▶ STATED TASK
Rewrite all of the records below as a JSON list of strings, one string per line, omitting blank lines.

>> Begin EXTRACTED INFORMATION

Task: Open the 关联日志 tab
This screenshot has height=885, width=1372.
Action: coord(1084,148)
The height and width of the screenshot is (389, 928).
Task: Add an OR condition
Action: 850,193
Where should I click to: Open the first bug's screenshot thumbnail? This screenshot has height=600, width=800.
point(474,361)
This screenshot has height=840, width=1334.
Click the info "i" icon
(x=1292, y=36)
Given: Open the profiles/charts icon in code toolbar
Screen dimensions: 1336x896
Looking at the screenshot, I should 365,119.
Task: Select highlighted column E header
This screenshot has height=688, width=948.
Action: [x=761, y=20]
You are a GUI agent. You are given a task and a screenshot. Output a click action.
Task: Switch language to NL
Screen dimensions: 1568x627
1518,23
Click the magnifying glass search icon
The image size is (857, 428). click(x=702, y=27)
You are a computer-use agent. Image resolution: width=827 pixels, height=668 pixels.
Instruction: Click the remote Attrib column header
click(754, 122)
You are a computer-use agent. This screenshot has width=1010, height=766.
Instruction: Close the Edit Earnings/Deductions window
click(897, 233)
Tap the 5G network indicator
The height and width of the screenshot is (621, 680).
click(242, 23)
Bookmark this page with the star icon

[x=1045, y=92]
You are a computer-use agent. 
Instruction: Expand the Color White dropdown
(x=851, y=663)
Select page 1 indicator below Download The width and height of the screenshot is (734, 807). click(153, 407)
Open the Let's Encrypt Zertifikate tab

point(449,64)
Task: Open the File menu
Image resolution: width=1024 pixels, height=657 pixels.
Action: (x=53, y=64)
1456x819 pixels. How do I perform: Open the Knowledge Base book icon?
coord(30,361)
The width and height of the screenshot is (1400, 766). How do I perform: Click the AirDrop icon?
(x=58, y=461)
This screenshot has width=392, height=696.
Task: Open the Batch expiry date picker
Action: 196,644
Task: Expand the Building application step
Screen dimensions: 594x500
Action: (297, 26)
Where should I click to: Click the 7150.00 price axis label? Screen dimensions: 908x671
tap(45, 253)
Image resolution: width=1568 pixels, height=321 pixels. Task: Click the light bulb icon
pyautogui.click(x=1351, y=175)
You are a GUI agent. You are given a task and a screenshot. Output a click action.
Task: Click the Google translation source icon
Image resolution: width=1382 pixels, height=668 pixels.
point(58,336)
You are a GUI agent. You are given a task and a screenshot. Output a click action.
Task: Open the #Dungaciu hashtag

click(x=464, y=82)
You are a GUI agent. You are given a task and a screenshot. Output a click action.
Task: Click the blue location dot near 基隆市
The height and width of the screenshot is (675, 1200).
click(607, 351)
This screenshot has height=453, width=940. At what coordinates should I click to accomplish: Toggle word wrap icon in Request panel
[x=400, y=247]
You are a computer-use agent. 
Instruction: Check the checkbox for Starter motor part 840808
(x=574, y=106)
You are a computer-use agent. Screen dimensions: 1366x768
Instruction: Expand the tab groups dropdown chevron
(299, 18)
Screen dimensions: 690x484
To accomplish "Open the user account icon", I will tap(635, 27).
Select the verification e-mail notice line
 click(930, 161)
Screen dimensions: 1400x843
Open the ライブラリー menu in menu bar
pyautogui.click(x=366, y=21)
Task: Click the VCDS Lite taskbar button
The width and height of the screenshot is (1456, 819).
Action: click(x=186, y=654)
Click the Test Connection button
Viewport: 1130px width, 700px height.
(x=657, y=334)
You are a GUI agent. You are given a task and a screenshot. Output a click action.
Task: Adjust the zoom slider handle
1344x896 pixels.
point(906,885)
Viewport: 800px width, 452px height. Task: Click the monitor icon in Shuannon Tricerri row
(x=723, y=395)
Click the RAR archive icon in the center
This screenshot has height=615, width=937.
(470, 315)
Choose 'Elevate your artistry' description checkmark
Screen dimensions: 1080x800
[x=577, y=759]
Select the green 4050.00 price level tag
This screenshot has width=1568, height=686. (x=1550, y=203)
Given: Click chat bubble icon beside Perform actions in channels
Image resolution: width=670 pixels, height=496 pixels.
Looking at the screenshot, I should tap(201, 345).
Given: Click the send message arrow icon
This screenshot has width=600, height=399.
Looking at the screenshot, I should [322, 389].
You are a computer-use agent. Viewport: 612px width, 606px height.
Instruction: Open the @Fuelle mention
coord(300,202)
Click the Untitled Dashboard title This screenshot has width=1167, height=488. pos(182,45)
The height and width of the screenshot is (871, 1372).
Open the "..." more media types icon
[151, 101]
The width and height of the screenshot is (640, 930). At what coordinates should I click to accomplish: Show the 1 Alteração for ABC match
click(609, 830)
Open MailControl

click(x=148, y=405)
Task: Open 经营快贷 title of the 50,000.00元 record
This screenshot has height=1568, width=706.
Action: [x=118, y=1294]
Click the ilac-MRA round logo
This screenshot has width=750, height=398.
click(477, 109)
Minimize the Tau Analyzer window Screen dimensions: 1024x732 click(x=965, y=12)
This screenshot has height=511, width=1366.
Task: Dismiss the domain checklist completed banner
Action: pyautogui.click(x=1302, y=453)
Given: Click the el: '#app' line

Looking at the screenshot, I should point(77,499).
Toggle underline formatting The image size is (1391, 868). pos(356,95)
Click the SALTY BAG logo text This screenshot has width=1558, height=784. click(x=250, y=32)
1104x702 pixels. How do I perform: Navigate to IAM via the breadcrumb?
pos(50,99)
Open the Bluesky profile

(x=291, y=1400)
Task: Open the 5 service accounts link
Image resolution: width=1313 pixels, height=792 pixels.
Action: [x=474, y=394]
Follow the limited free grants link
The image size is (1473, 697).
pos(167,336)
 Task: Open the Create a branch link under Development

>> End EXTRACTED INFORMATION

▶ RESULT OF THE EXERCISE
[
  "Task: Open the 关联日志 tab",
  "This screenshot has height=885, width=1372.",
  "Action: coord(1084,148)",
  "The height and width of the screenshot is (389, 928).",
  "Task: Add an OR condition",
  "Action: 850,193",
  "Where should I click to: Open the first bug's screenshot thumbnail? This screenshot has height=600, width=800.",
  "point(474,361)",
  "This screenshot has height=840, width=1334.",
  "Click the info \"i\" icon",
  "(x=1292, y=36)",
  "Given: Open the profiles/charts icon in code toolbar",
  "Screen dimensions: 1336x896",
  "Looking at the screenshot, I should 365,119.",
  "Task: Select highlighted column E header",
  "This screenshot has height=688, width=948.",
  "Action: [x=761, y=20]",
  "You are a GUI agent. You are given a task and a screenshot. Output a click action.",
  "Task: Switch language to NL",
  "Screen dimensions: 1568x627",
  "1518,23",
  "Click the magnifying glass search icon",
  "The image size is (857, 428). click(x=702, y=27)",
  "You are a computer-use agent. Image resolution: width=827 pixels, height=668 pixels.",
  "Instruction: Click the remote Attrib column header",
  "click(754, 122)",
  "You are a computer-use agent. This screenshot has width=1010, height=766.",
  "Instruction: Close the Edit Earnings/Deductions window",
  "click(897, 233)",
  "Tap the 5G network indicator",
  "The height and width of the screenshot is (621, 680).",
  "click(242, 23)",
  "Bookmark this page with the star icon",
  "[x=1045, y=92]",
  "You are a computer-use agent. ",
  "Instruction: Expand the Color White dropdown",
  "(x=851, y=663)",
  "Select page 1 indicator below Download The width and height of the screenshot is (734, 807). click(153, 407)",
  "Open the Let's Encrypt Zertifikate tab",
  "point(449,64)",
  "Task: Open the File menu",
  "Image resolution: width=1024 pixels, height=657 pixels.",
  "Action: (x=53, y=64)",
  "1456x819 pixels. How do I perform: Open the Knowledge Base book icon?",
  "coord(30,361)",
  "The width and height of the screenshot is (1400, 766). How do I perform: Click the AirDrop icon?",
  "(x=58, y=461)",
  "This screenshot has width=392, height=696.",
  "Task: Open the Batch expiry date picker",
  "Action: 196,644",
  "Task: Expand the Building application step",
  "Screen dimensions: 594x500",
  "Action: (297, 26)",
  "Where should I click to: Click the 7150.00 price axis label? Screen dimensions: 908x671",
  "tap(45, 253)",
  "Image resolution: width=1568 pixels, height=321 pixels. Task: Click the light bulb icon",
  "pyautogui.click(x=1351, y=175)",
  "You are a GUI agent. You are given a task and a screenshot. Output a click action.",
  "Task: Click the Google translation source icon",
  "Image resolution: width=1382 pixels, height=668 pixels.",
  "point(58,336)",
  "You are a GUI agent. You are given a task and a screenshot. Output a click action.",
  "Task: Open the #Dungaciu hashtag",
  "click(x=464, y=82)",
  "You are a GUI agent. You are given a task and a screenshot. Output a click action.",
  "Task: Click the blue location dot near 基隆市",
  "The height and width of the screenshot is (675, 1200).",
  "click(607, 351)",
  "This screenshot has height=453, width=940. At what coordinates should I click to accomplish: Toggle word wrap icon in Request panel",
  "[x=400, y=247]",
  "You are a computer-use agent. ",
  "Instruction: Check the checkbox for Starter motor part 840808",
  "(x=574, y=106)",
  "You are a computer-use agent. Screen dimensions: 1366x768",
  "Instruction: Expand the tab groups dropdown chevron",
  "(299, 18)",
  "Screen dimensions: 690x484",
  "To accomplish \"Open the user account icon\", I will tap(635, 27).",
  "Select the verification e-mail notice line",
  " click(930, 161)",
  "Screen dimensions: 1400x843",
  "Open the ライブラリー menu in menu bar",
  "pyautogui.click(x=366, y=21)",
  "Task: Click the VCDS Lite taskbar button",
  "The width and height of the screenshot is (1456, 819).",
  "Action: click(x=186, y=654)",
  "Click the Test Connection button",
  "Viewport: 1130px width, 700px height.",
  "(x=657, y=334)",
  "You are a GUI agent. You are given a task and a screenshot. Output a click action.",
  "Task: Adjust the zoom slider handle",
  "1344x896 pixels.",
  "point(906,885)",
  "Viewport: 800px width, 452px height. Task: Click the monitor icon in Shuannon Tricerri row",
  "(x=723, y=395)",
  "Click the RAR archive icon in the center",
  "This screenshot has height=615, width=937.",
  "(470, 315)",
  "Choose 'Elevate your artistry' description checkmark",
  "Screen dimensions: 1080x800",
  "[x=577, y=759]",
  "Select the green 4050.00 price level tag",
  "This screenshot has width=1568, height=686. (x=1550, y=203)",
  "Given: Click chat bubble icon beside Perform actions in channels",
  "Image resolution: width=670 pixels, height=496 pixels.",
  "Looking at the screenshot, I should tap(201, 345).",
  "Given: Click the send message arrow icon",
  "This screenshot has width=600, height=399.",
  "Looking at the screenshot, I should [322, 389].",
  "You are a computer-use agent. Viewport: 612px width, 606px height.",
  "Instruction: Open the @Fuelle mention",
  "coord(300,202)",
  "Click the Untitled Dashboard title This screenshot has width=1167, height=488. pos(182,45)",
  "The height and width of the screenshot is (871, 1372).",
  "Open the \"...\" more media types icon",
  "[151, 101]",
  "The width and height of the screenshot is (640, 930). At what coordinates should I click to accomplish: Show the 1 Alteração for ABC match",
  "click(609, 830)",
  "Open MailControl",
  "click(x=148, y=405)",
  "Task: Open 经营快贷 title of the 50,000.00元 record",
  "This screenshot has height=1568, width=706.",
  "Action: [x=118, y=1294]",
  "Click the ilac-MRA round logo",
  "This screenshot has width=750, height=398.",
  "click(477, 109)",
  "Minimize the Tau Analyzer window Screen dimensions: 1024x732 click(x=965, y=12)",
  "This screenshot has height=511, width=1366.",
  "Task: Dismiss the domain checklist completed banner",
  "Action: pyautogui.click(x=1302, y=453)",
  "Given: Click the el: '#app' line",
  "Looking at the screenshot, I should point(77,499).",
  "Toggle underline formatting The image size is (1391, 868). pos(356,95)",
  "Click the SALTY BAG logo text This screenshot has width=1558, height=784. click(x=250, y=32)",
  "1104x702 pixels. How do I perform: Navigate to IAM via the breadcrumb?",
  "pos(50,99)",
  "Open the Bluesky profile",
  "(x=291, y=1400)",
  "Task: Open the 5 service accounts link",
  "Image resolution: width=1313 pixels, height=792 pixels.",
  "Action: [x=474, y=394]",
  "Follow the limited free grants link",
  "The image size is (1473, 697).",
  "pos(167,336)",
  " Task: Open the Create a branch link under Development"
]